§ SUPPLIED INFORMATION:
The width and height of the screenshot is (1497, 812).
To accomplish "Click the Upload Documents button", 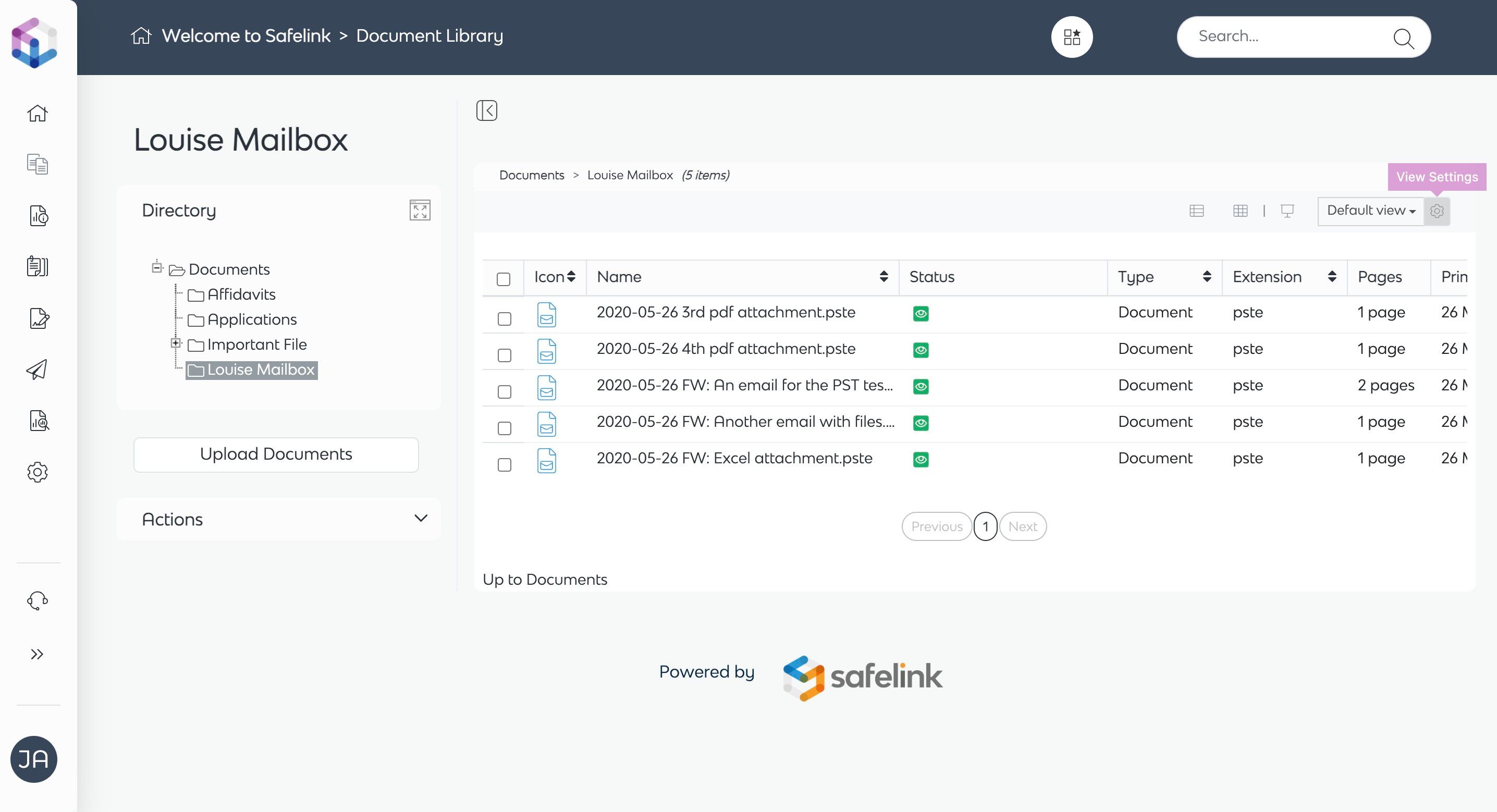I will 276,454.
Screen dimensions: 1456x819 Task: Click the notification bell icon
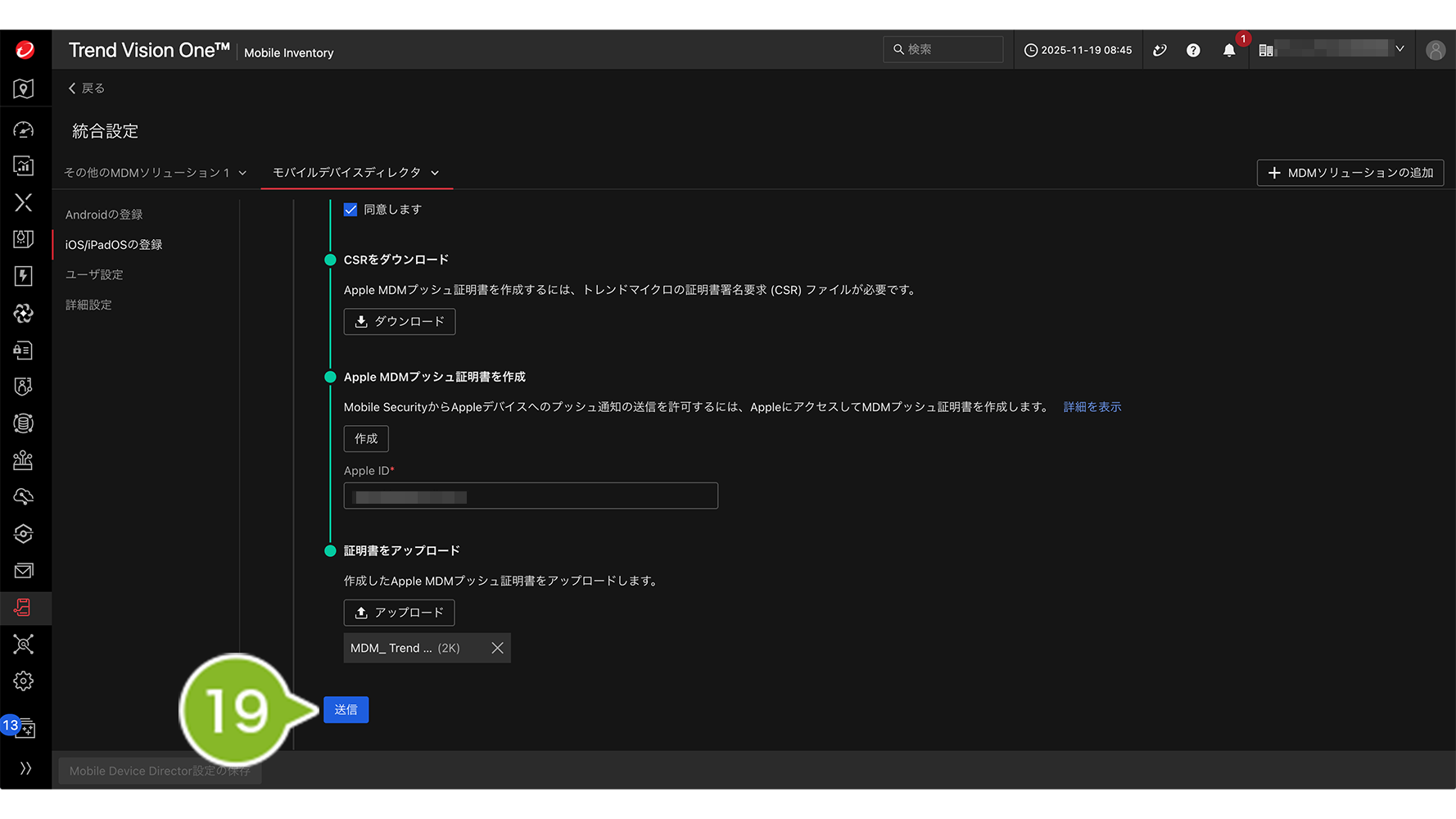[1228, 51]
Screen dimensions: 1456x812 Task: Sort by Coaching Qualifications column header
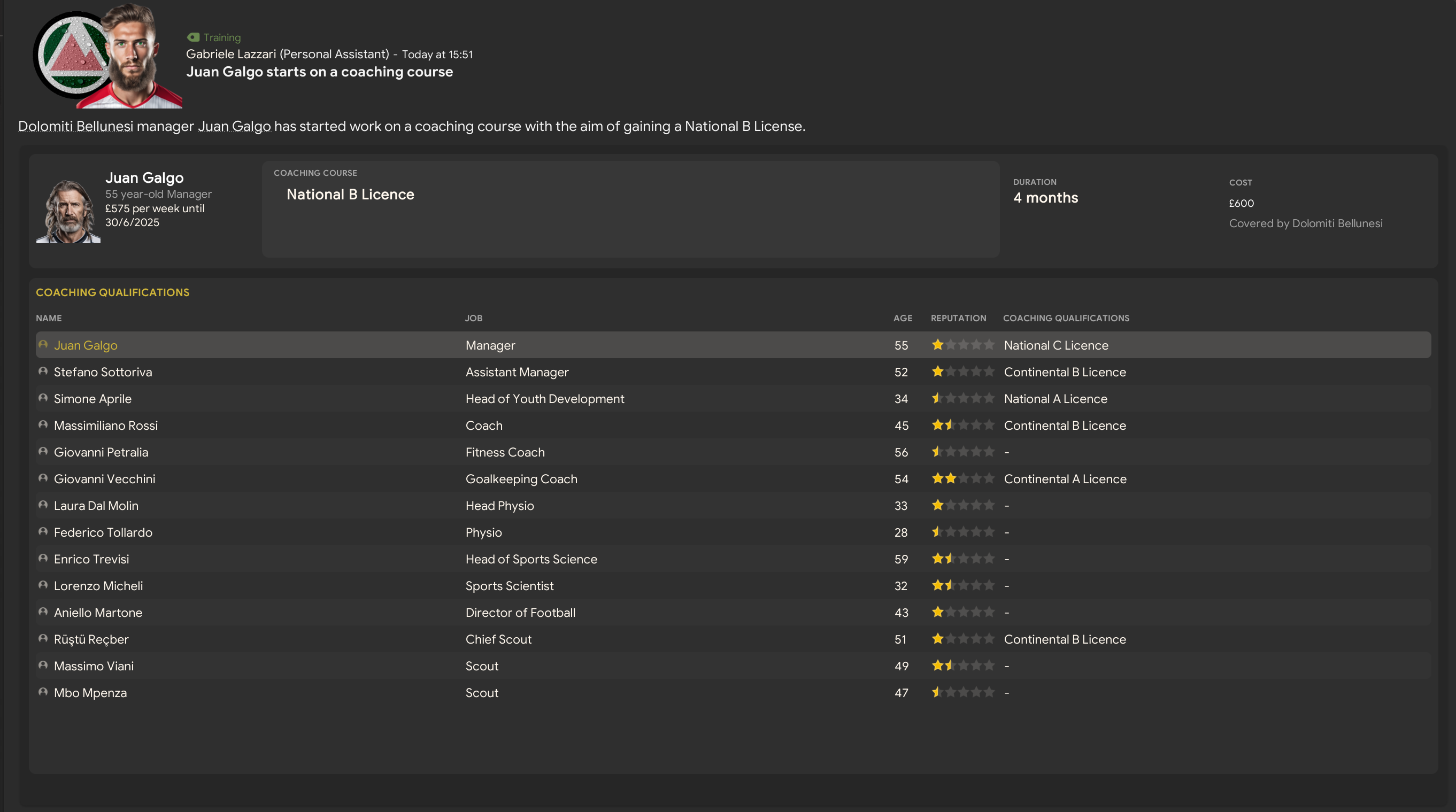[x=1066, y=318]
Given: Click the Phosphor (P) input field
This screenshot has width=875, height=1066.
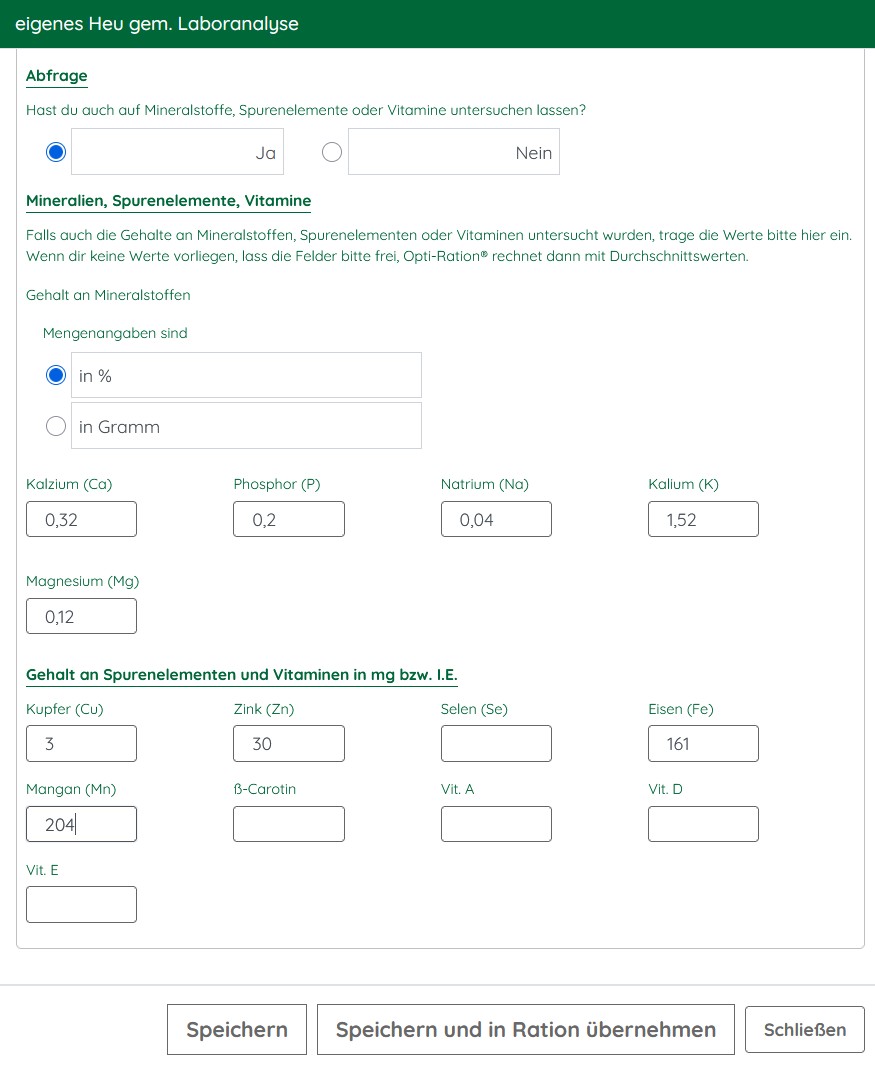Looking at the screenshot, I should (289, 519).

§ OBJECTIVE: Can you arrange the lines of the records from the one containing "Given: Click the Phosphor (P) input field" through the end of the records, both included, as a JSON list of strings with one string per line? Skip blank lines and leave the pictures out.

§ RESPONSE:
[
  "Given: Click the Phosphor (P) input field",
  "This screenshot has width=875, height=1066.",
  "Looking at the screenshot, I should (289, 519)."
]